Composed in collaboration with Viennese cellist Joseph Merk, the Variations were long known only from a passing mention in one of Mendelssohn's letters. In 2008, the piano part turned up in the Berlin Staatsbibliothek, but the cello part remains missing. A reconstruction was first attempted by Italian composer Gabrio Taglietti, who provided a cello part of concert-hall virtuosic flash. Todd created his own, very different reconstruction for the recording: more suffused with salon-sized elegance, more idiomatically Mendelssohnian.


The Variations were probably written for Denis and Marianne Eskeles, Mendelssohn's cousins, children of the influential Viennese banker Bernhard von Eskeles. (Denis was a better-than-average cellist, to whom Merk had already dedicated another set of variations.) That aristocratic milieu, perhaps, hints at why the Variations, and so many other pieces, remained unpublished: Mendelssohn — unlike, say, Beethoven or Schubert — never needed the money. He could afford to designate works either for print, for concerts, or simply for friends and acquaintances.

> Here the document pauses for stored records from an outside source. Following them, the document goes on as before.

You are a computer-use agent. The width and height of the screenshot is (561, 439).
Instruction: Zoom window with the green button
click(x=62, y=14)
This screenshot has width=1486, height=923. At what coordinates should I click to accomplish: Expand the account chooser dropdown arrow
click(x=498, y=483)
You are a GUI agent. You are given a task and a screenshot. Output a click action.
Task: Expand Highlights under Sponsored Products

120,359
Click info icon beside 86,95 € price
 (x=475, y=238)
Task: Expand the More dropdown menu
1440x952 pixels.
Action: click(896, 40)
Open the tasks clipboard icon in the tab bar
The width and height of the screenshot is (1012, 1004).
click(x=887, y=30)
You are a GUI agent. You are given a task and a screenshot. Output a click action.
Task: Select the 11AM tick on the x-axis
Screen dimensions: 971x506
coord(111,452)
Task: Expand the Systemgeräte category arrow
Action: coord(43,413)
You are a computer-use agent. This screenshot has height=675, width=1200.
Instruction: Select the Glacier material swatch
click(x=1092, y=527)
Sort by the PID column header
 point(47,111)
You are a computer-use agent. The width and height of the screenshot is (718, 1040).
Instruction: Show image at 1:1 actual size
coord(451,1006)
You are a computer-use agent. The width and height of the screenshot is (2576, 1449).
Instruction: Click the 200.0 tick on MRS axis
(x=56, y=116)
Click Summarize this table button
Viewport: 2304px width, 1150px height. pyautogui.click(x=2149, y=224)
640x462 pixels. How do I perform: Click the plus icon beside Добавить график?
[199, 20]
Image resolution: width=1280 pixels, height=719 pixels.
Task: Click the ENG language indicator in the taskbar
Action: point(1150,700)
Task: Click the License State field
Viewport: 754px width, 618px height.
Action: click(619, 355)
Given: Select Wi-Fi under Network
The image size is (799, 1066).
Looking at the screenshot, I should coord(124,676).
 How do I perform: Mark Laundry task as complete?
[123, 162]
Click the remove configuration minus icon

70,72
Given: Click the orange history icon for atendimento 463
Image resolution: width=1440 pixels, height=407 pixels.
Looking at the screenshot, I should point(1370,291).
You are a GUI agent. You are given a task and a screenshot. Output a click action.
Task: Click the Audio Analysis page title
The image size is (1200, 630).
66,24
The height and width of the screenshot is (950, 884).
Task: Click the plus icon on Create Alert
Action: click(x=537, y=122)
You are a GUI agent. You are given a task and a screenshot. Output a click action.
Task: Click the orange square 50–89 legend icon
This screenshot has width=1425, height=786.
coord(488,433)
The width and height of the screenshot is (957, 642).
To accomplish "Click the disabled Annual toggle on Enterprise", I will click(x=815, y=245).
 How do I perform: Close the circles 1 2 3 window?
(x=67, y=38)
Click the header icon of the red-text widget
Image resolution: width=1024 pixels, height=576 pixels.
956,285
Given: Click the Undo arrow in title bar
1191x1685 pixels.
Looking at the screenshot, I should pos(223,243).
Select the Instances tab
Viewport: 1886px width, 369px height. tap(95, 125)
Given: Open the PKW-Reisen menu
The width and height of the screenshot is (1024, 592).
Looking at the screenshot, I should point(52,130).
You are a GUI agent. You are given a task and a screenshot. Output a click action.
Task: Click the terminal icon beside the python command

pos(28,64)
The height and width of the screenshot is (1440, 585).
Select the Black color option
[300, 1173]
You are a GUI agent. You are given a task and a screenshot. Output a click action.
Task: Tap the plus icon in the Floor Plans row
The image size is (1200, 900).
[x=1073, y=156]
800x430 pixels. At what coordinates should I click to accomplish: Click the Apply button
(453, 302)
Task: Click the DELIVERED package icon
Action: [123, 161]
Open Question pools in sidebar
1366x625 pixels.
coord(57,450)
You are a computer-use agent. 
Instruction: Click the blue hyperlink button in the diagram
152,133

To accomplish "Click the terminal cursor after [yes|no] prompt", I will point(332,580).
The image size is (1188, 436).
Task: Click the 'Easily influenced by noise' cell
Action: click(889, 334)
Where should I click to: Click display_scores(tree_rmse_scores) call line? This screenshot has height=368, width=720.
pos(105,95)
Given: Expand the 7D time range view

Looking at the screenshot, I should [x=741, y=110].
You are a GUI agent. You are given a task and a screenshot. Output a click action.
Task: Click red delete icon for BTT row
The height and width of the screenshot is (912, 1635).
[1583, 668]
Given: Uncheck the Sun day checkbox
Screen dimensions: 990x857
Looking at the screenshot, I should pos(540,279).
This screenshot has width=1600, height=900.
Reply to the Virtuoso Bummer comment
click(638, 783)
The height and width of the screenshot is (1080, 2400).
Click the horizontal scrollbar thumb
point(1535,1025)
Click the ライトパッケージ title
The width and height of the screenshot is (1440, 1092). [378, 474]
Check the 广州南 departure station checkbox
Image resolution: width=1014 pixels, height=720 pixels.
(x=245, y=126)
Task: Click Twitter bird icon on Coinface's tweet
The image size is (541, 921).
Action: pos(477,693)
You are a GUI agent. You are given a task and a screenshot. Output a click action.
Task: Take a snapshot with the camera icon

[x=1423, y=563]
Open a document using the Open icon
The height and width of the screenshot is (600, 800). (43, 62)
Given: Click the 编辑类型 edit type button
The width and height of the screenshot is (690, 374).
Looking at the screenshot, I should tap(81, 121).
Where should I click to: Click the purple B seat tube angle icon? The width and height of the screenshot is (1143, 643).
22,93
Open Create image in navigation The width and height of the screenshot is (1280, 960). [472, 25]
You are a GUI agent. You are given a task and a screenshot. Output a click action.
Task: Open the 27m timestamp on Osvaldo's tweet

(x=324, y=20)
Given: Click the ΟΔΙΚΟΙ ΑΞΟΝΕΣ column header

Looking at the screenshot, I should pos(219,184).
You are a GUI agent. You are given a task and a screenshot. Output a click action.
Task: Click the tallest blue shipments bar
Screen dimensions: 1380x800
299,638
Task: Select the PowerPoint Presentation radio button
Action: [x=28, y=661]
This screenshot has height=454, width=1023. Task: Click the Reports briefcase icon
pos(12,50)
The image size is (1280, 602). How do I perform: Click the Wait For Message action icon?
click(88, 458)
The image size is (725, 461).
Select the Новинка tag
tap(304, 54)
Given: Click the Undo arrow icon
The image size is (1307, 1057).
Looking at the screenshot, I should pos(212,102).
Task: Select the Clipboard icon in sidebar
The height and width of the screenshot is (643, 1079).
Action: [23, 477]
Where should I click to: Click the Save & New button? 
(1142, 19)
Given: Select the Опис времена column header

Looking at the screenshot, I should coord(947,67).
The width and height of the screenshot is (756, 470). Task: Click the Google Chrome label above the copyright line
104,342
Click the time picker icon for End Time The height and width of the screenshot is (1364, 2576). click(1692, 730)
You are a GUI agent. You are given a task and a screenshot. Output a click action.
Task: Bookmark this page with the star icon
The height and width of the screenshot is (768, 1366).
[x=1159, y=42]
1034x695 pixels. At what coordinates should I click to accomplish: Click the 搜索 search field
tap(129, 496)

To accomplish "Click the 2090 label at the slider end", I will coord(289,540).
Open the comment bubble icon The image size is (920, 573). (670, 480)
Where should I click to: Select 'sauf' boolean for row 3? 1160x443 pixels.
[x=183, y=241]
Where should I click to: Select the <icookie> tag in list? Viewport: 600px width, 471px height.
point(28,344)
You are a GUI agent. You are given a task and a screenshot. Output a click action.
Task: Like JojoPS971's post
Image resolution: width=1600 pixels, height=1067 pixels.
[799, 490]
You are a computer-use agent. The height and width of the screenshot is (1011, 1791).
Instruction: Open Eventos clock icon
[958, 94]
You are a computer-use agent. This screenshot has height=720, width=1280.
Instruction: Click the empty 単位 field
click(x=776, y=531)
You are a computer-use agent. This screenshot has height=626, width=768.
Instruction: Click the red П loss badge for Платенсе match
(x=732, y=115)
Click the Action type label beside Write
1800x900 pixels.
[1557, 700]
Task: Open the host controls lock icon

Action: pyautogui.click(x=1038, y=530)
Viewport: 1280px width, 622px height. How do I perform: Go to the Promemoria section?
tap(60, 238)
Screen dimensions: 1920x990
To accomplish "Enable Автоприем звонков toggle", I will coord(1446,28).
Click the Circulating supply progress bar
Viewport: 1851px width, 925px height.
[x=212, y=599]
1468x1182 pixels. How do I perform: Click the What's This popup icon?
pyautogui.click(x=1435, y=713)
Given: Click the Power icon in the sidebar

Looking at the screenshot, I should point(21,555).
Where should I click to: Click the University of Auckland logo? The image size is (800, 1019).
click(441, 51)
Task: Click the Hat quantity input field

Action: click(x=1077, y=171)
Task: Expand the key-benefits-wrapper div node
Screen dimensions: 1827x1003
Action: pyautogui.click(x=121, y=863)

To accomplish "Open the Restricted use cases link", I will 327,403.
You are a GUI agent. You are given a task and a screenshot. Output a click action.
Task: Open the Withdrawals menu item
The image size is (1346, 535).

Merk was a torchbearer at Beethoven's funeral. He was, for years, Vienna's preeminent cellist, regularly receiving visits — and pieces — from traveling composers (including Frédéric Chopin, who dedicated a rare non-piano opus to Merk). He was originally a violin prodigy, but, while still a child, a vicious dog attack left his left arm shorter than his right. No longer able to raise his arm to the violin's fingerboard, he mastered the cello instead.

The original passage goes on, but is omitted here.